Response to Arguments
Applicants’ arguments filed 03 March 2021 have been considered but are moot in view of new grounds of rejection, necessitated by amendment.
Applicants amend independent claims 1, 10, and 19 to set forth new limitations, and present arguments traversing the prior rejection of these independent claims as being obvious under 35 U.S.C. §103 over Subramanian et al. (U.S. Patent Publication 2011/0184721) and Rangarajan Sridhar et al. (U.S. Patent Publication 2017/0372693).  Subramanian et al. and Rangarajan Sridhar et al. fail to disclose or teach the limitation of “identifying a person that utters the first plurality of spoken words based on metadata associated with the media”.  Applicants contend that Subramanian et al., at ¶[0050], discloses that the identity of the speaker may be determined from voice patterns in the communication, where voice analyzer 232 attempts to identify a speaker by comparing voice patterns in the conversation with voice patterns from identified speakers.  So, Applicants argue that Subramanian et al. only determines an identity of a speaker by comparing voice patterns, but does not identify a person based on ‘metadata associated with the media’, and contend that this is similarly not taught by Rangarajan Sridhar et al.
Generally, Applicants’ argument is not persuasive, but new grounds of rejection are necessitated by the amendment.  Here, Applicants’ independent claims are now Subramanian et al. (U.S. Patent Publication 2011/0184721) in view of Veeramani et al. (U.S. Patent Publication 20180188142).  The rejection no longer relies upon Rangarajan Sridhar et al.  Instead, Veeramani et al. is maintained to teach the limitations of buffering media in a buffer as it is received, retrieving audio from the buffer, retrieving video from the buffer, and identifying a person that utters the first plurality of spoken words “based on metadata associated with the media”.  Applicants’ extensive amendments that change the direction of the claimed subject matter necessitate a new search.  The rejection of some of the dependent claims continues to rely upon Appleby (U.S. Patent No. 6,463,404), Kawatake (U.S. Patent Publication 2020/00012724), Dalce (U.S. Patent Publication 2006/0048508), and Zhu et al. (U.S. Patent Publication 2012/0069974).
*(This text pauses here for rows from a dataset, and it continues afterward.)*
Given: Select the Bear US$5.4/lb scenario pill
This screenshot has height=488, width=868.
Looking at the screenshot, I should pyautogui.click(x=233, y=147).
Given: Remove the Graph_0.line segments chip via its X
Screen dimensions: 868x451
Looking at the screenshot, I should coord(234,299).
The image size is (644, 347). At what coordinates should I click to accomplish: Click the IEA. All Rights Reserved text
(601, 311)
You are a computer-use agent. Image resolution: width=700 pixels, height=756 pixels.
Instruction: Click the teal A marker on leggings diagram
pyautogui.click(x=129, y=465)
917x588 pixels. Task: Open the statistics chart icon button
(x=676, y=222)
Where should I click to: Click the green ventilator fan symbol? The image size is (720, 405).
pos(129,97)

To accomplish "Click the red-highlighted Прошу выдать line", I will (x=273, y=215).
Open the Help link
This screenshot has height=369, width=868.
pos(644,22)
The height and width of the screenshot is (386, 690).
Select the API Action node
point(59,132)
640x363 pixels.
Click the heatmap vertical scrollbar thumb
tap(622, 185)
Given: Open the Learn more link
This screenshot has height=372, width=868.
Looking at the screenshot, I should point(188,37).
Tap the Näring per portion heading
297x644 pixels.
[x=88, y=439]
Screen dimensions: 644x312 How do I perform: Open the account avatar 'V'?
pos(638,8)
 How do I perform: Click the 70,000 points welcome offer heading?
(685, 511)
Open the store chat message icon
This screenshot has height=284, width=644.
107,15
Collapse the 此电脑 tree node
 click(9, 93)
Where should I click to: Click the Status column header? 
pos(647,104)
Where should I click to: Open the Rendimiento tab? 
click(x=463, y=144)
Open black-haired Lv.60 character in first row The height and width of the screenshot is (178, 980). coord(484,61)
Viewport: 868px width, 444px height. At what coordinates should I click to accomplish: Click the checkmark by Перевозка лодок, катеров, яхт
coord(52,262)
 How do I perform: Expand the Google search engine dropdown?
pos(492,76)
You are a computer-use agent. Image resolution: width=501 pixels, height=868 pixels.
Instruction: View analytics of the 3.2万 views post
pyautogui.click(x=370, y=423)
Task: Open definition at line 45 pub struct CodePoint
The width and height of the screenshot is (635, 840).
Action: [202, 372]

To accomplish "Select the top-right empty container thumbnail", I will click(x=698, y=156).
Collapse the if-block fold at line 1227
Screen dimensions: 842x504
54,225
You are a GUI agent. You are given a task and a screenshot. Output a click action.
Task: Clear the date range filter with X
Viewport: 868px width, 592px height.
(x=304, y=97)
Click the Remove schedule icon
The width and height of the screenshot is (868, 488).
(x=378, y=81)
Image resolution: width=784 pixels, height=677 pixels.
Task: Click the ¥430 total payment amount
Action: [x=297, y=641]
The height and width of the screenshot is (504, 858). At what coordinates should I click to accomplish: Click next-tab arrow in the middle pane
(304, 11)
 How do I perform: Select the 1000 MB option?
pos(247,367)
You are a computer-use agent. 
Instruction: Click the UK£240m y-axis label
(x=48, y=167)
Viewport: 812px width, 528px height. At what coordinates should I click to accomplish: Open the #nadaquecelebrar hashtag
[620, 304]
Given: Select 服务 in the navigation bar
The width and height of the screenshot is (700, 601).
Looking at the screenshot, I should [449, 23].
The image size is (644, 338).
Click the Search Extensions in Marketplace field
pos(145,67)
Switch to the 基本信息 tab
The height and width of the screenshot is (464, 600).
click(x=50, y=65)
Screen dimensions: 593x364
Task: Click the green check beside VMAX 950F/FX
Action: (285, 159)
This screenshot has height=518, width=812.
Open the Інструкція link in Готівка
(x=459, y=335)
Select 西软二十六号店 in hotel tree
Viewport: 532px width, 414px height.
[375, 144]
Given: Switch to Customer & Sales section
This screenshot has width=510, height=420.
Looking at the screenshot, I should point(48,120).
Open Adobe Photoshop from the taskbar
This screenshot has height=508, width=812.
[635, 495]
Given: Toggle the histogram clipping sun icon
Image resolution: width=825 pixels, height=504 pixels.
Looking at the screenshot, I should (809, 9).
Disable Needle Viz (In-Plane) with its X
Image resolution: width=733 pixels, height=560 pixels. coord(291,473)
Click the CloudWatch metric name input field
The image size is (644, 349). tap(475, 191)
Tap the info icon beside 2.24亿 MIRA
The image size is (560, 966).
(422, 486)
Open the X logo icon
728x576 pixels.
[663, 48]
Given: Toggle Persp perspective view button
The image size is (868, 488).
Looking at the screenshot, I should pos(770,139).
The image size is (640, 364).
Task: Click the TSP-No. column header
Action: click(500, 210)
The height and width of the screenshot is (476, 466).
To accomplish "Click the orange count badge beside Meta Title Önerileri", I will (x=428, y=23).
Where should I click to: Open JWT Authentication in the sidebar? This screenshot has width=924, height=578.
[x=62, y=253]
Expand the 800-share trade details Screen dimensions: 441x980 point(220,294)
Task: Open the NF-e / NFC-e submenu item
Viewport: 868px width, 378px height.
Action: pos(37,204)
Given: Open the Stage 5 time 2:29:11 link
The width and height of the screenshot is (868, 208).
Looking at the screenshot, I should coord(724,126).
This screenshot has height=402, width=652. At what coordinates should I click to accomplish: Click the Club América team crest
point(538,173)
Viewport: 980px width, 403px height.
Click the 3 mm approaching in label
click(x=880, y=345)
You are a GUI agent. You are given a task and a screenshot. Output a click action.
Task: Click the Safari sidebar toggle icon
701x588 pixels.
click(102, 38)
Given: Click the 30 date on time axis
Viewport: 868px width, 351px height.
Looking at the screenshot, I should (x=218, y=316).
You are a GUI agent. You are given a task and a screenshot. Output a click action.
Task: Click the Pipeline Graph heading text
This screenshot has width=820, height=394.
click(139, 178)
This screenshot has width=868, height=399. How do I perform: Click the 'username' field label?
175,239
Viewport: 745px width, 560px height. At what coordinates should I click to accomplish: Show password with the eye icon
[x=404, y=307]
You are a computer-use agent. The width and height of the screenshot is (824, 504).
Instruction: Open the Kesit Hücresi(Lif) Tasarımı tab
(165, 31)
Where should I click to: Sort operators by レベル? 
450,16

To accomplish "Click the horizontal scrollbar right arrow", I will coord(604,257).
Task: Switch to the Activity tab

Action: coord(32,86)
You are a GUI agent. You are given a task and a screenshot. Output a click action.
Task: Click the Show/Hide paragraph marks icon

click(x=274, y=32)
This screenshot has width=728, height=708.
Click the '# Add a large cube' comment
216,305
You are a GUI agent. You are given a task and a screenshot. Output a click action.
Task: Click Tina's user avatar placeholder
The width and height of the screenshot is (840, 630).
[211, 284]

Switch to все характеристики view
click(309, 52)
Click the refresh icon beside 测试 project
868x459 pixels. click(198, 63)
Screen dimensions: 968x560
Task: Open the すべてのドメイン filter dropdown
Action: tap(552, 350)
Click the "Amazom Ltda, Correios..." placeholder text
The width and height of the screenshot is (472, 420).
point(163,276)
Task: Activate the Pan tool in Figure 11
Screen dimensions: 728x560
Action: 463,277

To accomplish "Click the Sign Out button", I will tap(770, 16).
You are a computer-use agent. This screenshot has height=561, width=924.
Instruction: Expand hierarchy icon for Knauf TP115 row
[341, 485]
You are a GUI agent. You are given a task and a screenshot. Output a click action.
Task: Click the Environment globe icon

However, Applicants’ arguments are not totally persuasive as directed against Subramanian et al.  Here, Applicants argue that Subramanian et al. only discloses identifying a speaker by comparing voice patterns, but does not identify a speaker “based on metadata associated with the media”.  But Subramanian et al. discloses an alternative embodiment that equivalently identifies a speaker “based on metadata associated with the media”.  Specifically, Subramanian et al., at ¶[0049], discloses an embodiment that includes a cell phone, where context analyzer 230 assumes the identity of a speaker/user as the owner of the phone from connection information, e.g., phone number, instant messaging screen name, or email address.  Here, a phone number, instant message screen name, or email address is “metadata associated with the media”.  That is, if a speaker is making a phone call with his/her cell phone, then a speaker can be identified from the speaker’s phone number, and if a user is sending an Subramanian et al. is not actually limited to only an embodiment of identifying a speaker by comparing a speaker’s voice to a voice pattern, but discloses an alternate embodiment of assuming an identify of a speaker from metadata of a phone number.  Admittedly, Subramanian et al. does not expressly describe the phone number of a speaker as being “metadata”, but one skilled in the art would understand that a phone number is metadata identifying the speaker, and that this metadata of a phone call is transmitted along with the audio of the phone call.  Actually, Subramanian et al. does include the terminology of ‘metadata’ in describing ‘emotion metadata’, but one skilled in the art could understand that ‘metadata’ can be used to describe connection information of a phone number being assumed to identify a speaker in Subramanian et al.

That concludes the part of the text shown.